Traditional (non-streaming) approach:

User waits for entire response
No feedback during processing
Can feel slow for long responses

Streaming approach:

Immediate visual feedback
See responses as they’re generated
Better user experience
Can see tool usage in real-time

Basic Streaming

The simplest way to stream responses:

import asyncio
from tyler import Agent, Thread, Message
from tyler.models.execution import ExecutionEvent, EventType

agent = Agent(
    name="streaming-assistant",
    model_name="gpt-4",
    purpose="To provide real-time responses"
)

async def stream_response():
    thread = Thread()
    message = Message(role="user", content="Tell me a story about space exploration")
    thread.add_message(message)
    
    print("🤖 Assistant: ", end="", flush=True)
    
    async for event in agent.go(thread, stream=True):
        if event.type == EventType.LLM_STREAM_CHUNK:
            print(event.data.get("content_chunk", ""), end="", flush=True)
    
    print()  # New line at the end

asyncio.run(stream_response())

Understanding Execution Events

ExecutionEvent objects provide detailed information about the agent’s execution:

from tyler import EventType

async for event in agent.go(thread, stream=True):
    if event.type == EventType.LLM_STREAM_CHUNK:
        # Text being generated
        print(event.data.get("content_chunk", ""), end="", flush=True)
    
    elif event.type == EventType.TOOL_SELECTED:
        # Tool is about to be called
        print(f"\n🔧 Calling tool: {event.data['tool_name']}")
    
    elif event.type == EventType.MESSAGE_CREATED:
        # New message added to thread
        msg = event.data["message"]
        if msg.role == "tool":
            print(f"\n✅ Tool {msg.name} completed")
    
    elif event.type == EventType.EXECUTION_COMPLETE:
        # All processing complete
        print(f"\n✅ Complete in {event.data['duration_ms']:.0f}ms!")

Streaming with Tools

See tool usage in real-time:

from lye import WEB_TOOLS, FILES_TOOLS

agent = Agent(
    name="research-assistant",
    model_name="gpt-4",
    purpose="To research and create reports",
    tools=[*WEB_TOOLS, *FILES_TOOLS]
)

async def research_with_streaming(topic: str):
    thread = Thread()
    message = Message(
        role="user",
        content=f"Research {topic} and create a summary"
    )
    thread.add_message(message)
    
    async for event in agent.go(thread, stream=True):
        if event.type == EventType.LLM_STREAM_CHUNK:
            print(event.data.get("content_chunk", ""), end="", flush=True)
        
        elif event.type == EventType.TOOL_SELECTED:
            tool_name = event.data["tool_name"]
            print(f"\n\n🔧 Using {tool_name}...", flush=True)
        
        elif event.type == EventType.TOOL_RESULT:
            result = event.data["result"]
            # Show abbreviated tool results
            if len(result) > 100:
                print(f"   Result: {result[:100]}...")
            else:
                print(f"   Result: {result}")
            
            print("\n🤖 ", end="", flush=True)

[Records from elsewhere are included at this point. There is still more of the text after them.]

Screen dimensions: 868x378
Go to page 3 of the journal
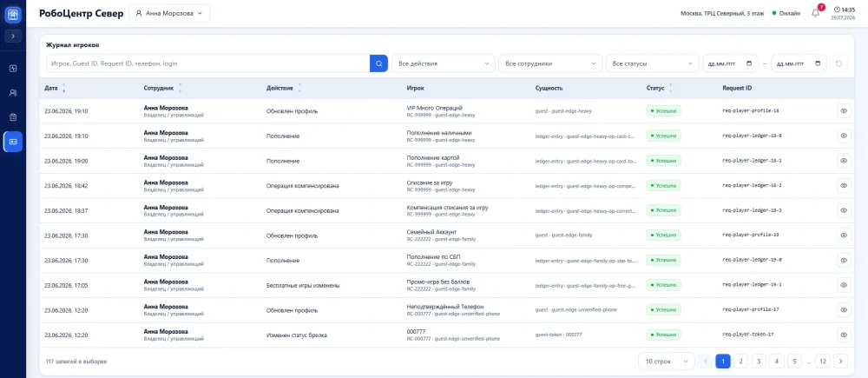pos(759,361)
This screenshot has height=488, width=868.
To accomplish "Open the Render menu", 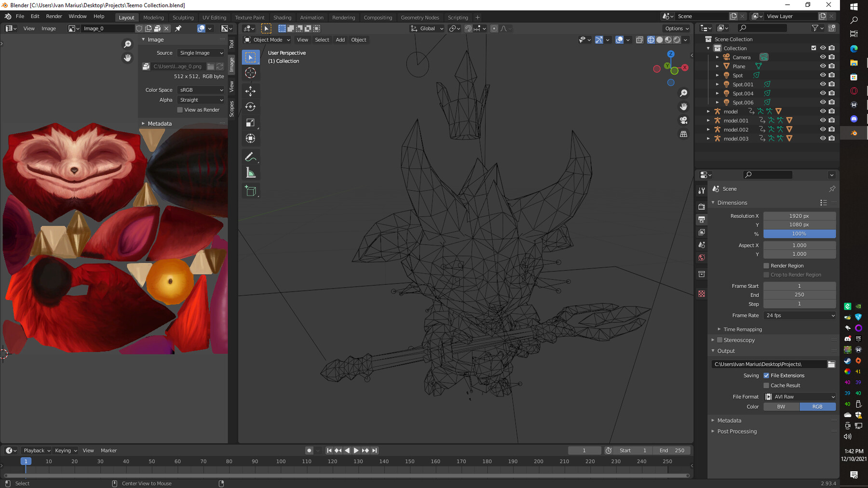I will click(54, 16).
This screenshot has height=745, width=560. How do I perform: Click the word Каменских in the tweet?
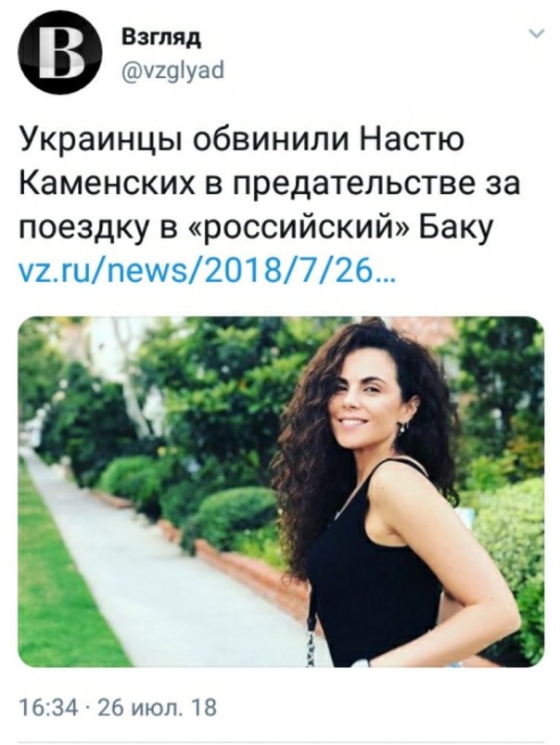(108, 185)
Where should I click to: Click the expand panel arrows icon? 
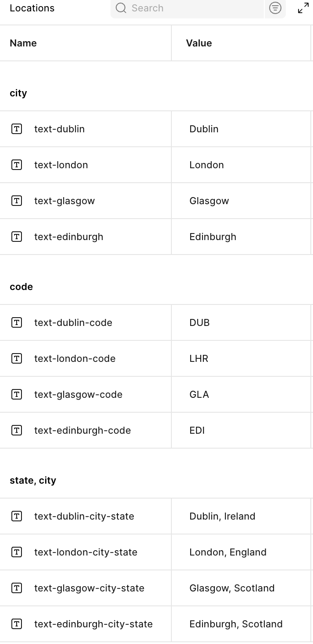tap(303, 8)

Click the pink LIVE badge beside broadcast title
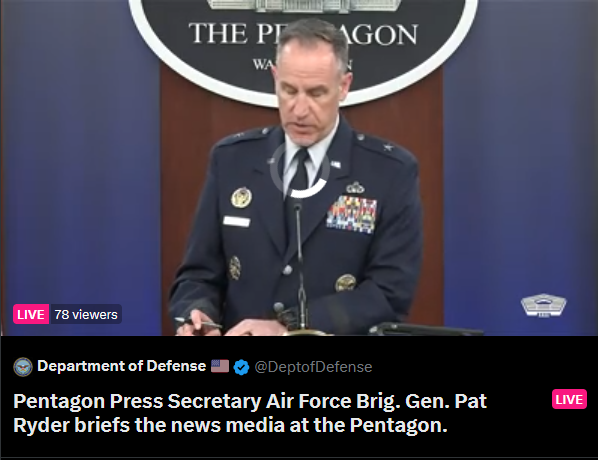[569, 399]
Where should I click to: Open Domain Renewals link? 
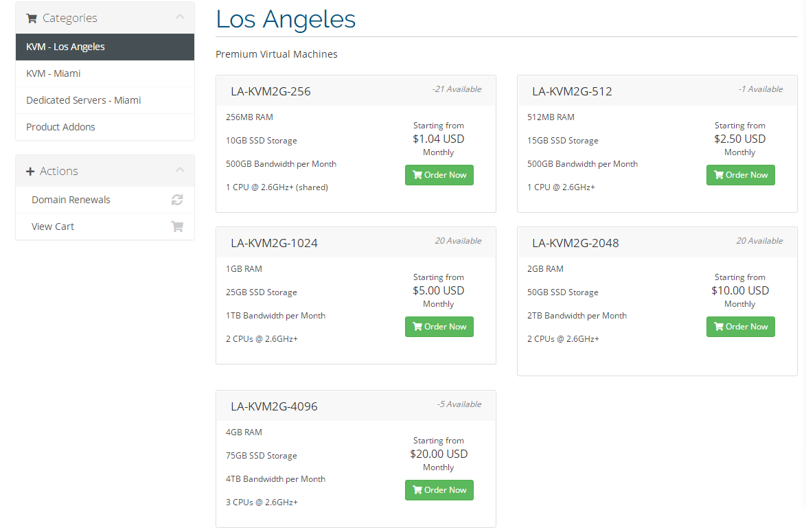(71, 200)
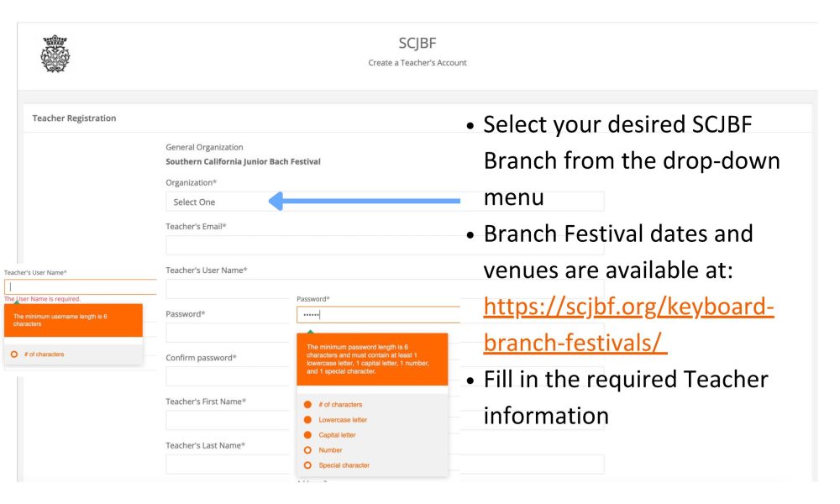Click the orange minimum password length tooltip
Image resolution: width=840 pixels, height=504 pixels.
point(371,359)
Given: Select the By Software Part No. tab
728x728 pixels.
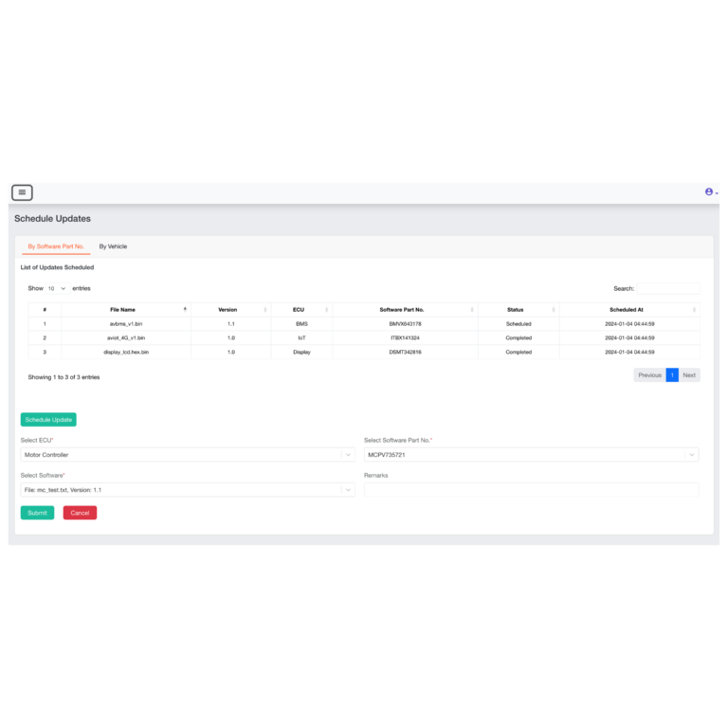Looking at the screenshot, I should click(x=56, y=246).
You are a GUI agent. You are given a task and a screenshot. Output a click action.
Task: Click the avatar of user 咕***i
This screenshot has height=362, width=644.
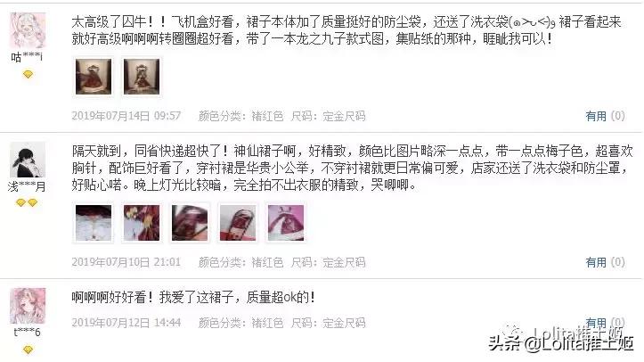point(28,30)
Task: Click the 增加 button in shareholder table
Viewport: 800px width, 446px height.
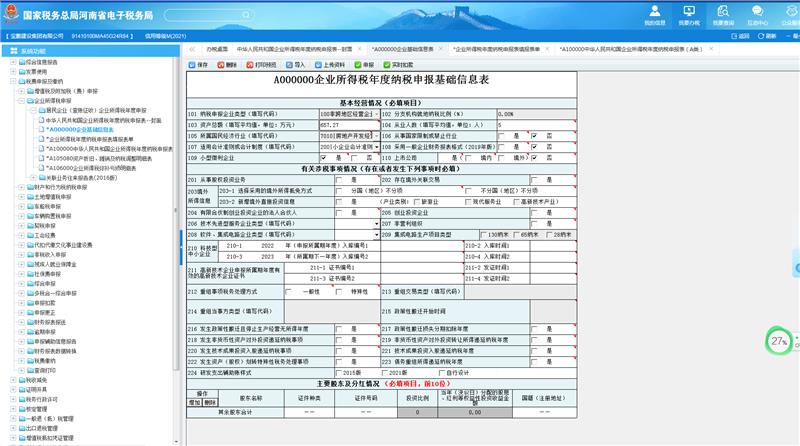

Building interactive applications

Terminal chat interface

import asyncio
from tyler import Agent, Thread, Message, ThreadStore
from tyler.models.execution import ExecutionEvent, EventType

class StreamingChat:
    def __init__(self):
        self.agent = None
        self.thread_store = None
        self.thread = None
    
    async def initialize(self):
        self.thread_store = await ThreadStore.create("sqlite+aiosqlite:///chat.db")
        self.agent = Agent(
            name="chat-assistant",
            model_name="gpt-4",
            purpose="To have helpful conversations",
            thread_store=self.thread_store
        )
    
    async def start_session(self, session_id: str):
        try:
            self.thread = await self.thread_store.get_thread(session_id)
            print("📚 Resuming conversation...")
        except:
            self.thread = Thread(id=session_id)
            print("🆕 Starting new conversation...")
    
    async def send_message(self, content: str):
        message = Message(role="user", content=content)
        self.thread.add_message(message)
        
        print("\n🤖 ", end="", flush=True)
        
        async for update in self.agent.go(self.thread, stream=True):
            if update.type == EventType.LLM_STREAM_CHUNK:
                print(update.data.get("content_chunk", ""), end="", flush=True)
            elif update.type == EventType.EXECUTION_COMPLETE:
                # Thread is already updated in place
                await self.thread_store.save_thread(self.thread)
        
        print("\n")

# Usage
async def main():
    chat = StreamingChat()
    await chat.initialize()
    await chat.start_session("main-chat")
    
    while True:
        user_input = input("\nYou: ")
        if user_input.lower() in ['exit', 'quit']:
            break
        
        await chat.send_message(user_input)

asyncio.run(main())

Web application streaming

For web applications, you can stream to a WebSocket or Server-Sent Events:

# FastAPI example with WebSocket
from fastapi import FastAPI, WebSocket
import json

app = FastAPI()

@app.websocket("/ws/chat")
async def websocket_endpoint(websocket: WebSocket):
    await websocket.accept()
    
    agent = Agent(
        name="web-assistant",
        model_name="gpt-4",
        purpose="To assist web users"
    )
    
    thread = Thread()
    
    while True:
        # Receive message from client
        data = await websocket.receive_text()
        message_data = json.loads(data)
        
        # Add to thread
        message = Message(role="user", content=message_data["content"])
        thread.add_message(message)
        
        # Stream response
        async for update in agent.go(thread, stream=True):
            if update.type == EventType.LLM_STREAM_CHUNK:
                await websocket.send_json({
                    "type": "content",
                    "data": update.data
                })
            
            elif update.type == EventType.TOOL_SELECTED:
                await websocket.send_json({
                    "type": "tool",
                    "name": update.data.get("tool_name", ""),
                    "content": str(update.data.get("arguments", ""))[:100] + "..."
                })
            
            elif update.type == EventType.EXECUTION_COMPLETE:
                # Thread is already updated in place
                await websocket.send_json({"type": "complete"})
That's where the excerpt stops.